Tarea asignada A:
Resume con menos palabras el párrafo del texto extraído que empieza «La conmemoración de la revuelta», sin perder sus datos principales.
Tarea asignada B:
Indica todas las líneas de las filas que contienen la palabra "menu".
----- Texto extraído -----
La efeméride permanente

La conmemoración de la revuelta contra los franceses el 2 de mayo de 1808, última manifestación de una obsesión política que comenzó con el Quinto Centenario del Descubrimiento de América y que, aparte de otros episodios con menor repercusión, ha llegado hasta el Cuarto Centenario del Quijote (sin olvidar, por descontado, los fastos del 98 y los actos sobre el inicio de la Guerra Civil), obliga en verdad a preguntarse si alguien habrá tenido la gentileza, incluso la piedad, de prever alguna fecha, algún periodo sabático, para descansar de esta efeméride permanente.
----- Conjunto de filas -----
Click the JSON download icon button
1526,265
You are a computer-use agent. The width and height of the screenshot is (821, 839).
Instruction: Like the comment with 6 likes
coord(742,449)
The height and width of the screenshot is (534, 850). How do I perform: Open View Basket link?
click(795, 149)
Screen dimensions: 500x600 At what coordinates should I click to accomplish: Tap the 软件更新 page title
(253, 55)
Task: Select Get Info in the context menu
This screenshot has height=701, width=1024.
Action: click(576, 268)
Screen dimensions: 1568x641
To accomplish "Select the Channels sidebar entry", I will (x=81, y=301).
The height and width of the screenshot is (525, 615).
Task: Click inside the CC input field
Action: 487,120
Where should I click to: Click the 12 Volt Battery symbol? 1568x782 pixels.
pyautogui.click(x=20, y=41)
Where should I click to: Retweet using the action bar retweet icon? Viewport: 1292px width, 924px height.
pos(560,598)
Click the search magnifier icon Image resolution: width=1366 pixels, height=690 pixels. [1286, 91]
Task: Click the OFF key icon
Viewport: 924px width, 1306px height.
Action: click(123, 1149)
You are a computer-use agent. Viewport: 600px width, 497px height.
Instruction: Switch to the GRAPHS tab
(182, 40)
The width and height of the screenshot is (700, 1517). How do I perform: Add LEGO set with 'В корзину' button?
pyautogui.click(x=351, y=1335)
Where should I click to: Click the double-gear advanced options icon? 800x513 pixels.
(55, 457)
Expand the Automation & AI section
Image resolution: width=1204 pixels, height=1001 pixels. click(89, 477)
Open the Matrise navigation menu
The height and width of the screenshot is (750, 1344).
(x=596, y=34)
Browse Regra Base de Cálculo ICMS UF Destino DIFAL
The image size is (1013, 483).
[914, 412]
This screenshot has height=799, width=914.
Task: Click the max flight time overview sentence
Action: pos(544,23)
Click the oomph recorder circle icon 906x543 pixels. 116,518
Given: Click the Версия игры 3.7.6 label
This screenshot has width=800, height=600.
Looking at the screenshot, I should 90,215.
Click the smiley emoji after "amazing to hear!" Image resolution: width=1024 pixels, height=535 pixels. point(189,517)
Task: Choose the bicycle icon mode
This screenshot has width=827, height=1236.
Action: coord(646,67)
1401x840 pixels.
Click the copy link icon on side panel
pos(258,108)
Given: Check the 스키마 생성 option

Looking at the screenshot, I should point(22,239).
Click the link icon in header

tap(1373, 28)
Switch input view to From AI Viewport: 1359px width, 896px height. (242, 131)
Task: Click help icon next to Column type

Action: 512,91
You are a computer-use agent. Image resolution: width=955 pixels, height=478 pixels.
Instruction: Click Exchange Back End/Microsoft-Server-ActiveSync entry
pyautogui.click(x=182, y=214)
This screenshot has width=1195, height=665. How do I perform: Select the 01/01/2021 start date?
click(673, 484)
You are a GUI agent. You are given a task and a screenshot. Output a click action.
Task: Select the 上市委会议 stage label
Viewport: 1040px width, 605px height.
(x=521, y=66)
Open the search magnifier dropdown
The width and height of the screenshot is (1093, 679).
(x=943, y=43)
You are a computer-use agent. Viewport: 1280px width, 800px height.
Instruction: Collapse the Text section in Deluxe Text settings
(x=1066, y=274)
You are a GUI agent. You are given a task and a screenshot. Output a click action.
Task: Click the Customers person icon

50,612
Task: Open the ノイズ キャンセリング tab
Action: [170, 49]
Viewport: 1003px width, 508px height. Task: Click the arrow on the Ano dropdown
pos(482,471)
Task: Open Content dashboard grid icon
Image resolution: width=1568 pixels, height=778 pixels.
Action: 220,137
-----
Respuesta correcta A:
La conmemoración del levantamiento contra los franceses del 2 de mayo de 1808 es la última muestra de una obsesión política. Esa obsesión empezó con el Quinto Centenario del Descubrimiento de América y ha llegado hasta el Cuarto Centenario del Quijote, pasando por los fastos del 98 y los actos sobre el inicio de la Guerra Civil. Por eso cabe preguntarse si alguien ha previsto alguna fecha o periodo sabático para descansar de esta efeméride permanente.

Respuesta correcta B:
Task: Select Get Info in the context menu
Open the Matrise navigation menu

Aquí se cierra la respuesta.